• **EXTRACTED TEXT**
══════

Dear millennial,
Mea culpa!
I’m not so old — but old enough to have thrown out my share of jabs at the millennial generation. My quips have been nothing creative: lazy, entitled, lacking work ethic, you know, the usual stuff. These generalizations were how I would describe the work-hour restricted medical residents, the girl behind the Brandy Melville counter, heck even my brothers (one of whom I don’t even think technically classifies as a millennial.)
Recently, I met with one of these “shiny new pennies,” a young, peppy entrepreneur who was helping me with some professional coaching. She was a longtime acquaintance, and as such, the conversation started with small talk about life and motherhood. After sharing the wonders of being a new mother, she shared her struggle with a frank admission, “I like my personal time and self-care.”
I was struck by her honesty. Personal time? Self-care? Who else would be so candid about their needs but a millennial?

══════

• **PROVIDED MATERIAL**
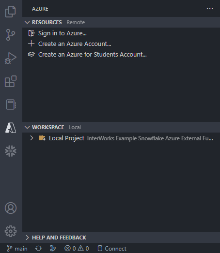
Task: Click the main branch in status bar
Action: 17,249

══════

• **PROBLEM SET**
1 > From the letter to a millennial, list every label the writer admits to having used as quips about the millennial generation.
2 > Reproduce word for word the part of the letter to a millennial that opens with the words containing "Recently, I met" and closes with "but a millennial?".

• **ANSWERS FOR THIS EXERCISE**
1 >
lazy
entitled
lacking work ethic

2 >
Recently, I met with one of these “shiny new pennies,” a young, peppy entrepreneur who was helping me with some professional coaching. She was a longtime acquaintance, and as such, the conversation started with small talk about life and motherhood. After sharing the wonders of being a new mother, she shared her struggle with a frank admission, “I like my personal time and self-care.”
I was struck by her honesty. Personal time? Self-care? Who else would be so candid about their needs but a millennial?